╭─ Data shown
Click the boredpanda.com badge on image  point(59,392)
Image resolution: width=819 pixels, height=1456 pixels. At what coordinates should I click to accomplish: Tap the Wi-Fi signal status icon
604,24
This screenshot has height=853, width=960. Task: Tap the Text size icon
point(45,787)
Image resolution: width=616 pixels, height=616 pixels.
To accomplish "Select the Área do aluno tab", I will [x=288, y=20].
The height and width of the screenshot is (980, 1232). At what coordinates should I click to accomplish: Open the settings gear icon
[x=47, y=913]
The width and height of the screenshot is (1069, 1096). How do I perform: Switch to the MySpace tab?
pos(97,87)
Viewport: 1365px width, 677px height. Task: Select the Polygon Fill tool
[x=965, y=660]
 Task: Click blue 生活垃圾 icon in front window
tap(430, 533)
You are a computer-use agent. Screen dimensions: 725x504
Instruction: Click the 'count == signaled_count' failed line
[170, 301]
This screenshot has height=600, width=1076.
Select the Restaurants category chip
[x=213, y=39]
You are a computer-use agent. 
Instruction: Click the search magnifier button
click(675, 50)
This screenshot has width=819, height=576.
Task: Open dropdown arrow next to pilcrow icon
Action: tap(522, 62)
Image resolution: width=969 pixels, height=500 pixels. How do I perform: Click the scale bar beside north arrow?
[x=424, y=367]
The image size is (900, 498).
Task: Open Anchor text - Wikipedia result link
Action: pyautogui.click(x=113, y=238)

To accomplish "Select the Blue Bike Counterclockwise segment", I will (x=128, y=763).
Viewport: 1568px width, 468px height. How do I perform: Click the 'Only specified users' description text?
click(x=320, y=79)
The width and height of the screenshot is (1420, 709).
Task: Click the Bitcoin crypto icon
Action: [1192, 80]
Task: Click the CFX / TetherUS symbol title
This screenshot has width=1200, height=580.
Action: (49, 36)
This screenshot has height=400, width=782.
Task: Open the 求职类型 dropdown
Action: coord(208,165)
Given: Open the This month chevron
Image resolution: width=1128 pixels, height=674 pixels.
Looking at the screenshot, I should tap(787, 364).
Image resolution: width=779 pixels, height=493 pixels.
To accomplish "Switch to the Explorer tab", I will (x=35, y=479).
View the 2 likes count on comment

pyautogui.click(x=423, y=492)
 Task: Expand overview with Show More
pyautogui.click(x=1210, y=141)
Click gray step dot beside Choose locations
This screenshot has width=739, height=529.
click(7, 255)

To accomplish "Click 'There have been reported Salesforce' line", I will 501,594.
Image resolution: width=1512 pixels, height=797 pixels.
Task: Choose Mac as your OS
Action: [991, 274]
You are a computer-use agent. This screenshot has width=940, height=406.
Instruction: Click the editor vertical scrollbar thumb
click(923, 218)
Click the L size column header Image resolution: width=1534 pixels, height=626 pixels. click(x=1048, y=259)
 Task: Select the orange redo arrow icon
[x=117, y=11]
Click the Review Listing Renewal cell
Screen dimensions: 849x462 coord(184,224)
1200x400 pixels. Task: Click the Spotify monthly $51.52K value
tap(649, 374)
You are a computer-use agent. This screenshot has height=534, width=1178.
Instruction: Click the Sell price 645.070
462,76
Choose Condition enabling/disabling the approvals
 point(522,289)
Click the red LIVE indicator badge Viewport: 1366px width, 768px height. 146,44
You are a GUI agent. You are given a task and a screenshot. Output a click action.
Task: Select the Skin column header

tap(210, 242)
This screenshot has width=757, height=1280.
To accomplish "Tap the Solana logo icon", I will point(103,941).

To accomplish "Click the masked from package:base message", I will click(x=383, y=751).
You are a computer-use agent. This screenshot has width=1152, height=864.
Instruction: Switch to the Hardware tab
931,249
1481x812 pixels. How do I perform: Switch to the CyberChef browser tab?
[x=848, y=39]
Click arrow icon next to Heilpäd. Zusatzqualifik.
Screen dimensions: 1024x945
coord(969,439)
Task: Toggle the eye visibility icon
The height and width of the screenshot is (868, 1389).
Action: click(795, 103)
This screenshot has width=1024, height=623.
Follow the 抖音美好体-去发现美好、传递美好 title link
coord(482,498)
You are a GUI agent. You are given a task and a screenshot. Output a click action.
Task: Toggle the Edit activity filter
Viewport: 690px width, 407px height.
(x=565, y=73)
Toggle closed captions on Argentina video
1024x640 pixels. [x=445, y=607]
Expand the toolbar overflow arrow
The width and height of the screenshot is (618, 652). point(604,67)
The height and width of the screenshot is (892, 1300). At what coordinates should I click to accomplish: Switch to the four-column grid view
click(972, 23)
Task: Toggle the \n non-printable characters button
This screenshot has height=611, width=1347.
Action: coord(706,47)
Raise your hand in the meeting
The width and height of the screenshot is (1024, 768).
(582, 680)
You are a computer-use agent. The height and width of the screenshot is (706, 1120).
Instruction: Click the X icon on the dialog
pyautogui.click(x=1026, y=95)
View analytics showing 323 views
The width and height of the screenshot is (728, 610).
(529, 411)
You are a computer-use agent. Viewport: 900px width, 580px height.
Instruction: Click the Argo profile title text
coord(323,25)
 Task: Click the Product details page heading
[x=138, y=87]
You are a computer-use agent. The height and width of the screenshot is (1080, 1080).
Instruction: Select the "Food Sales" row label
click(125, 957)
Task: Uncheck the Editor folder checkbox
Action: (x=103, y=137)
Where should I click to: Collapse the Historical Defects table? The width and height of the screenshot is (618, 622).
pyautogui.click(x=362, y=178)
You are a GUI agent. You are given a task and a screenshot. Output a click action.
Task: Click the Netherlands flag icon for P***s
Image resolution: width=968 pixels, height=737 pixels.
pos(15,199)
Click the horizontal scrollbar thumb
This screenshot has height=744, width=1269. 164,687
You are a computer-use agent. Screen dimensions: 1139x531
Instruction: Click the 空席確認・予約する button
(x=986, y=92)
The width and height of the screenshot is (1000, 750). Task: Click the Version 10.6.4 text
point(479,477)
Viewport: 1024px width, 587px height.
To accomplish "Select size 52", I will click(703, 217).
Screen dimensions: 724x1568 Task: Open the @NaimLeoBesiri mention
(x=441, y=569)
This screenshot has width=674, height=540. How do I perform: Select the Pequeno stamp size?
╰─
### Your task:
Only an exact copy of the data above will do.

### Task result:
Click the boredpanda.com badge on image  point(59,392)
Image resolution: width=819 pixels, height=1456 pixels. At what coordinates should I click to accomplish: Tap the Wi-Fi signal status icon
604,24
This screenshot has height=853, width=960. Task: Tap the Text size icon
point(45,787)
Image resolution: width=616 pixels, height=616 pixels.
To accomplish "Select the Área do aluno tab", I will [x=288, y=20].
The height and width of the screenshot is (980, 1232). At what coordinates should I click to accomplish: Open the settings gear icon
[x=47, y=913]
The width and height of the screenshot is (1069, 1096). How do I perform: Switch to the MySpace tab?
pos(97,87)
Viewport: 1365px width, 677px height. Task: Select the Polygon Fill tool
[x=965, y=660]
 Task: Click blue 生活垃圾 icon in front window
tap(430, 533)
You are a computer-use agent. Screen dimensions: 725x504
Instruction: Click the 'count == signaled_count' failed line
[170, 301]
This screenshot has height=600, width=1076.
Select the Restaurants category chip
[x=213, y=39]
You are a computer-use agent. 
Instruction: Click the search magnifier button
click(675, 50)
This screenshot has width=819, height=576.
Task: Open dropdown arrow next to pilcrow icon
Action: tap(522, 62)
Image resolution: width=969 pixels, height=500 pixels. How do I perform: Click the scale bar beside north arrow?
[x=424, y=367]
The image size is (900, 498).
Task: Open Anchor text - Wikipedia result link
Action: pyautogui.click(x=113, y=238)

To accomplish "Select the Blue Bike Counterclockwise segment", I will (x=128, y=763).
Viewport: 1568px width, 468px height. How do I perform: Click the 'Only specified users' description text?
click(x=320, y=79)
The width and height of the screenshot is (1420, 709).
Task: Click the Bitcoin crypto icon
Action: [1192, 80]
Task: Click the CFX / TetherUS symbol title
This screenshot has width=1200, height=580.
Action: (49, 36)
This screenshot has height=400, width=782.
Task: Open the 求职类型 dropdown
Action: coord(208,165)
Given: Open the This month chevron
Image resolution: width=1128 pixels, height=674 pixels.
Looking at the screenshot, I should tap(787, 364).
Image resolution: width=779 pixels, height=493 pixels.
To accomplish "Switch to the Explorer tab", I will (x=35, y=479).
View the 2 likes count on comment

pyautogui.click(x=423, y=492)
 Task: Expand overview with Show More
pyautogui.click(x=1210, y=141)
Click gray step dot beside Choose locations
This screenshot has width=739, height=529.
click(7, 255)

To accomplish "Click 'There have been reported Salesforce' line", I will 501,594.
Image resolution: width=1512 pixels, height=797 pixels.
Task: Choose Mac as your OS
Action: [991, 274]
You are a computer-use agent. This screenshot has width=940, height=406.
Instruction: Click the editor vertical scrollbar thumb
click(923, 218)
Click the L size column header Image resolution: width=1534 pixels, height=626 pixels. click(x=1048, y=259)
 Task: Select the orange redo arrow icon
[x=117, y=11]
Click the Review Listing Renewal cell
Screen dimensions: 849x462 coord(184,224)
1200x400 pixels. Task: Click the Spotify monthly $51.52K value
tap(649, 374)
You are a computer-use agent. This screenshot has height=534, width=1178.
Instruction: Click the Sell price 645.070
462,76
Choose Condition enabling/disabling the approvals
 point(522,289)
Click the red LIVE indicator badge Viewport: 1366px width, 768px height. 146,44
You are a GUI agent. You are given a task and a screenshot. Output a click action.
Task: Select the Skin column header

tap(210, 242)
This screenshot has width=757, height=1280.
To accomplish "Tap the Solana logo icon", I will point(103,941).

To accomplish "Click the masked from package:base message", I will click(x=383, y=751).
You are a computer-use agent. This screenshot has width=1152, height=864.
Instruction: Switch to the Hardware tab
931,249
1481x812 pixels. How do I perform: Switch to the CyberChef browser tab?
[x=848, y=39]
Click arrow icon next to Heilpäd. Zusatzqualifik.
Screen dimensions: 1024x945
coord(969,439)
Task: Toggle the eye visibility icon
The height and width of the screenshot is (868, 1389).
Action: click(795, 103)
This screenshot has width=1024, height=623.
Follow the 抖音美好体-去发现美好、传递美好 title link
coord(482,498)
You are a GUI agent. You are given a task and a screenshot. Output a click action.
Task: Toggle the Edit activity filter
Viewport: 690px width, 407px height.
(x=565, y=73)
Toggle closed captions on Argentina video
1024x640 pixels. [x=445, y=607]
Expand the toolbar overflow arrow
The width and height of the screenshot is (618, 652). point(604,67)
The height and width of the screenshot is (892, 1300). At what coordinates should I click to accomplish: Switch to the four-column grid view
click(972, 23)
Task: Toggle the \n non-printable characters button
This screenshot has height=611, width=1347.
Action: coord(706,47)
Raise your hand in the meeting
The width and height of the screenshot is (1024, 768).
(582, 680)
You are a computer-use agent. The height and width of the screenshot is (706, 1120).
Instruction: Click the X icon on the dialog
pyautogui.click(x=1026, y=95)
View analytics showing 323 views
The width and height of the screenshot is (728, 610).
(529, 411)
You are a computer-use agent. Viewport: 900px width, 580px height.
Instruction: Click the Argo profile title text
coord(323,25)
 Task: Click the Product details page heading
[x=138, y=87]
You are a computer-use agent. The height and width of the screenshot is (1080, 1080).
Instruction: Select the "Food Sales" row label
click(125, 957)
Task: Uncheck the Editor folder checkbox
Action: (x=103, y=137)
Where should I click to: Collapse the Historical Defects table? The width and height of the screenshot is (618, 622).
pyautogui.click(x=362, y=178)
You are a GUI agent. You are given a task and a screenshot. Output a click action.
Task: Click the Netherlands flag icon for P***s
Image resolution: width=968 pixels, height=737 pixels.
pos(15,199)
Click the horizontal scrollbar thumb
This screenshot has height=744, width=1269. 164,687
You are a computer-use agent. Screen dimensions: 1139x531
Instruction: Click the 空席確認・予約する button
(x=986, y=92)
The width and height of the screenshot is (1000, 750). Task: Click the Version 10.6.4 text
point(479,477)
Viewport: 1024px width, 587px height.
To accomplish "Select size 52", I will click(703, 217).
Screen dimensions: 724x1568 Task: Open the @NaimLeoBesiri mention
(x=441, y=569)
This screenshot has width=674, height=540. How do I perform: Select the Pequeno stamp size?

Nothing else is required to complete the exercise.